Ma il vertice emotivo e spettacolare del film è senza dubbio l'episodio finale, "Finché morte non ci separi". Durante un sfarzoso ricevimento di nozze, la sposa Romina (una performance monumentale di Érica Rivas, che trasfigura il suo volto in una maschera di furia greca) scopre il tradimento del neomarito con una delle invitate. Quella che segue non è una semplice scenata di gelosia, ma un'implosione nucleare che disintegra l'ipocrisia del rito matrimoniale e delle convenzioni sociali. Romina attraversa l'intero spettro della disperazione: dal pianto disperato sul tetto dell'hotel, in un dialogo surreale con un cuoco, a una vendetta calcolata e feroce che si consuma sulla pista da ballo. La sua danza con l'amante del marito è un momento di cinema puro, un tango di umiliazione e potere che culmina in un atto di violenza catartica e grottesca. La festa di nozze diventa un campo di battaglia, una performance artistica di caos e distruzione. Eppure, anche qui, Szifron riesce a trovare una via d'uscita tanto imprevedibile quanto coerente: dopo aver toccato il fondo dell'abisso, i due sposi trovano una forma perversa e primordiale di riconciliazione, un patto di sangue suggellato nel sesso ferino tra i resti della loro stessa festa. È la consapevolezza che, forse, la loro unione può sopravvivere non nonostante la loro natura selvaggia, ma proprio grazie a essa.

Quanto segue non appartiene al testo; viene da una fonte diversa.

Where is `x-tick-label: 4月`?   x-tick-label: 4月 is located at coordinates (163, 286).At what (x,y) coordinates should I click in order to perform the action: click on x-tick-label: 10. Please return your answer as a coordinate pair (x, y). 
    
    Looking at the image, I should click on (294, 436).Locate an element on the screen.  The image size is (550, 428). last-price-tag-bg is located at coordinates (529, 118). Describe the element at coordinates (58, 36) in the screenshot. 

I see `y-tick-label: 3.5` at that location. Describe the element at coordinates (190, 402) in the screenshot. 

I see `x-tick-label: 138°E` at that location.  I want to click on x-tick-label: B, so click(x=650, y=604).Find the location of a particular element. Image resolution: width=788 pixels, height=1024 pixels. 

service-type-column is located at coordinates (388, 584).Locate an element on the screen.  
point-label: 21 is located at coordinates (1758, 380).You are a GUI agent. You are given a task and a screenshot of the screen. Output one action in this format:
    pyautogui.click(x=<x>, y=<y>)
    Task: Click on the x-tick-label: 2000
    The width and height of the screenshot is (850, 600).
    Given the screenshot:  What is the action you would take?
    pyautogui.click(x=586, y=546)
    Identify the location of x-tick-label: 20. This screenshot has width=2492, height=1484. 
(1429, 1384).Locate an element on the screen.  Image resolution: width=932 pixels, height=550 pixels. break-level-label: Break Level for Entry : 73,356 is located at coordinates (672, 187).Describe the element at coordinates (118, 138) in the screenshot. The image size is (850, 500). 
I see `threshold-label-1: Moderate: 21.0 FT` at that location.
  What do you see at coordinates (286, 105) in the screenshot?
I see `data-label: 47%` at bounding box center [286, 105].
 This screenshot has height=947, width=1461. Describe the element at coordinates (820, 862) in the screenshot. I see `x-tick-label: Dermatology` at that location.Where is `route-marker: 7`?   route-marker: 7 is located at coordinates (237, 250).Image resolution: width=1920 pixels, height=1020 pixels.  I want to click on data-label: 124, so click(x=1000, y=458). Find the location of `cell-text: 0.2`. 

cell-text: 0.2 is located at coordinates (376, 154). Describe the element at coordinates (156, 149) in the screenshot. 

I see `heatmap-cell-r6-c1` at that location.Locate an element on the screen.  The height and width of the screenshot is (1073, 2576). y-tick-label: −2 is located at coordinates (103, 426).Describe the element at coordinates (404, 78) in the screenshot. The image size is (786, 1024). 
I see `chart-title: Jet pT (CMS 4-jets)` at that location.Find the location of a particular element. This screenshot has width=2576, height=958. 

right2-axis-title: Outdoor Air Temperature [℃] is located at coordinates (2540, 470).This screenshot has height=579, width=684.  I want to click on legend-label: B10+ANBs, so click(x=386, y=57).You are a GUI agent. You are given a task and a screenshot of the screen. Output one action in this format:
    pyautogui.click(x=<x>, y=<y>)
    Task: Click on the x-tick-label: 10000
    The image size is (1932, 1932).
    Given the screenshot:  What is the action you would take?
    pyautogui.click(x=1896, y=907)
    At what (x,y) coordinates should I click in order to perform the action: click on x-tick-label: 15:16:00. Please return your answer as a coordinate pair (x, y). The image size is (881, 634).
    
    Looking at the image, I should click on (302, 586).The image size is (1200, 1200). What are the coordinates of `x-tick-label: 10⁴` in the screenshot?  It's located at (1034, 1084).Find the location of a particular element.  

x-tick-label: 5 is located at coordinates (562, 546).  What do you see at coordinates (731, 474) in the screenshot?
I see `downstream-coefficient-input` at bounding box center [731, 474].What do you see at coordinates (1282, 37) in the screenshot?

"Storie pazzesche" è un film profondamente argentino, intriso delle ansie di una nazione abituata a cicliche crisi economiche, a una profonda sfiducia nelle istituzioni e a un senso di ingiustizia pervasivo. Eppure, la sua forza risiede proprio nella capacità di rendere questa rabbia locale un sentimento universale. La regia di Szifron è impeccabile, dotata di una fluidità e di una lucidità quasi hollywoodiane che contrastano magnificamente con la brutalità degli eventi narrati. La fotografia patinata, i movimenti di macchina eleganti e la colonna sonora epica di Gustavo Santaolalla (vincitore di due Oscar) conferiscono a queste miserie umane una dimensione quasi eroica, trasformando un impiegato frustrato o una sposa tradita in protagonisti di una tragedia moderna.
Il film agisce come una valvola di sfogo, un'esperienza cinematografica che permette allo spettatore di esorcizzare le proprie pulsioni più oscure in un contesto protetto. Ci riconosciamo, con un brivido di piacere e vergogna, in ognuno di questi personaggi sull'orlo di una crisi di nervi. Szifron ci sbatte in faccia lo specchio, e nel riflesso non vediamo mostri alieni o psicopatici da manuale, ma la versione di noi stessi a un semaforo rosso di distanza dal punto di non ritorno. È un promemoria brillante e terrificante del fatto che la civiltà non è uno stato di natura, ma un accordo fragile, un armistizio temporaneo con la bestia che dorme dentro di noi, e che basta un clacson di troppo per svegliarla.